Your instructions —
Return every line of the material below that contains the string "Conditions". Case counts.

+ + + + +

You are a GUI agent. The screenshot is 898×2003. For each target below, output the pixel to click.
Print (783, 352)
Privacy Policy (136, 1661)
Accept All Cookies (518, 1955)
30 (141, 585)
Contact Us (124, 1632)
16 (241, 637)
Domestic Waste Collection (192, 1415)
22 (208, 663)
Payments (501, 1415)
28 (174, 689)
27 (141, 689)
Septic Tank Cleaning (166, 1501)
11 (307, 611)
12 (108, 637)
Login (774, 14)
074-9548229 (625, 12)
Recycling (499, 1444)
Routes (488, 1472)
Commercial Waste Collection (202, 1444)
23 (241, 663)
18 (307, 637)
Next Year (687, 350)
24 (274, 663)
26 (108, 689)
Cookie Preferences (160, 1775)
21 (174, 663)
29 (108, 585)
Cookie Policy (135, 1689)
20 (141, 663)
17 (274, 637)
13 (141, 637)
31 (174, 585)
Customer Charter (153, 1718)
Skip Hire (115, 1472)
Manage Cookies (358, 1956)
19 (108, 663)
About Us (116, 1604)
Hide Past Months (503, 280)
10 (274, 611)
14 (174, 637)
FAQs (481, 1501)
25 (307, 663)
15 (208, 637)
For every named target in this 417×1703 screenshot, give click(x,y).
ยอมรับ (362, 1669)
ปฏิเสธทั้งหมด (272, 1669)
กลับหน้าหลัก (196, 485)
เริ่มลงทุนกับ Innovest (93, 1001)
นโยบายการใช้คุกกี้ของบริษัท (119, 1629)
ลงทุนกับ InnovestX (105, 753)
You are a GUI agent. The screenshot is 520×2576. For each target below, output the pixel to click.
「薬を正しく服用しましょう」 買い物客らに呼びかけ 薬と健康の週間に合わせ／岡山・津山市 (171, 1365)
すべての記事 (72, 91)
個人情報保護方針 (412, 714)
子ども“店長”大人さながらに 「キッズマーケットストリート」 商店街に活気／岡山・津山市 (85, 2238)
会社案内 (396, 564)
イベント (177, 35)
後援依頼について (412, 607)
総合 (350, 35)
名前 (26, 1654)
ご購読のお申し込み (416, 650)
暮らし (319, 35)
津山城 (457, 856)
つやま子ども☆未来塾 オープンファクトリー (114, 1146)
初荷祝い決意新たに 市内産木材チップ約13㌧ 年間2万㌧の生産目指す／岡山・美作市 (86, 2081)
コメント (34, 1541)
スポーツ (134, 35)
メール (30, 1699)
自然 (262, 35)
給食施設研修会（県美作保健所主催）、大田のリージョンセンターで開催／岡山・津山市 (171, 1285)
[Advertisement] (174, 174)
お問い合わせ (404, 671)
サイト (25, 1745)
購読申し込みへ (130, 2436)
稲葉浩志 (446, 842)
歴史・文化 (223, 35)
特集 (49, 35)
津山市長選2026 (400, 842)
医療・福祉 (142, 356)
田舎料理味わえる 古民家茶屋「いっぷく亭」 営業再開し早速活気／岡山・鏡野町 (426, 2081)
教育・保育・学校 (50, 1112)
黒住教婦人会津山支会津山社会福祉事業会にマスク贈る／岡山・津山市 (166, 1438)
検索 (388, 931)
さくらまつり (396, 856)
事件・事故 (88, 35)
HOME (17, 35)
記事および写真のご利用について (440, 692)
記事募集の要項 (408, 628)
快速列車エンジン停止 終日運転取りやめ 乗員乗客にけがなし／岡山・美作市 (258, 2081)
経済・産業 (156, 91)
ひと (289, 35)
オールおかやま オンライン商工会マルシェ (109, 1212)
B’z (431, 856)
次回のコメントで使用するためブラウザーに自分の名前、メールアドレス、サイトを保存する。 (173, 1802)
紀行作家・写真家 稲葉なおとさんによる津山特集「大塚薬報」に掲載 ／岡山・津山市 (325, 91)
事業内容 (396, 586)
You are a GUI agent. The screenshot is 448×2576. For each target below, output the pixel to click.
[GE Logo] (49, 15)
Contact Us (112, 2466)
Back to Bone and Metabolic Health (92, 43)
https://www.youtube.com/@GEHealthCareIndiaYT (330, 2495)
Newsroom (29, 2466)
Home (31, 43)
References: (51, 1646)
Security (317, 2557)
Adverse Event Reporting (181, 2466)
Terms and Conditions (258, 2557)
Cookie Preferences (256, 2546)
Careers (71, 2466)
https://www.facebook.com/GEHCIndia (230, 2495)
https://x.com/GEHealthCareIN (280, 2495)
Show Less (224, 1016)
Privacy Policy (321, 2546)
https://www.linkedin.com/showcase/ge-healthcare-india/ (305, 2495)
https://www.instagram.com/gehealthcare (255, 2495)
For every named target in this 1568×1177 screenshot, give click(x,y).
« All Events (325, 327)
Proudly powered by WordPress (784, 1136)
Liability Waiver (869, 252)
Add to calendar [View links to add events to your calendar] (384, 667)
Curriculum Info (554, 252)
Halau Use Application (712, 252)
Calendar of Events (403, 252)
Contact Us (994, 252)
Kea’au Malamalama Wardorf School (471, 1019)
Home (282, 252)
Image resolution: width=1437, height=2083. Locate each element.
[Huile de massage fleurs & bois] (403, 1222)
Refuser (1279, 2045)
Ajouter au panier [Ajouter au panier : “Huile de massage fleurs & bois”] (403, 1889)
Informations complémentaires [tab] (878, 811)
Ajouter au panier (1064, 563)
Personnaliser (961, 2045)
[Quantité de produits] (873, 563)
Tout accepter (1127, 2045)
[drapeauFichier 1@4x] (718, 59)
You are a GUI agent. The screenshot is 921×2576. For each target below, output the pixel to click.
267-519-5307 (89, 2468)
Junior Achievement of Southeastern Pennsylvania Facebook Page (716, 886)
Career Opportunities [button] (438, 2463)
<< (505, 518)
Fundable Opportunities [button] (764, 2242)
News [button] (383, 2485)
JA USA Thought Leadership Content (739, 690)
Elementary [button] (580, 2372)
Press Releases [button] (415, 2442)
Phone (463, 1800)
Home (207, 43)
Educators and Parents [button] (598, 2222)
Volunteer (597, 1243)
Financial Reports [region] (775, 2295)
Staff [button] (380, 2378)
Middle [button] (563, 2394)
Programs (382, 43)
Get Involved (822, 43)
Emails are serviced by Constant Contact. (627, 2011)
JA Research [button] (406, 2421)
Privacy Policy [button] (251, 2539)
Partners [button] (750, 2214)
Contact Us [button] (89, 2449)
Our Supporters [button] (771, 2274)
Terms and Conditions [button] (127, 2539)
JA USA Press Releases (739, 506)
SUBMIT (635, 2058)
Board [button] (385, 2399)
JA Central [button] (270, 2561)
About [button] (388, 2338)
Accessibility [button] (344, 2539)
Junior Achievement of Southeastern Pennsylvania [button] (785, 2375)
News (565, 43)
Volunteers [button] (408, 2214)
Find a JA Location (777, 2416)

+ + + + +

Problem solution —
Terms and Conditions (258, 2557)
Terms and Conditions [button] (127, 2539)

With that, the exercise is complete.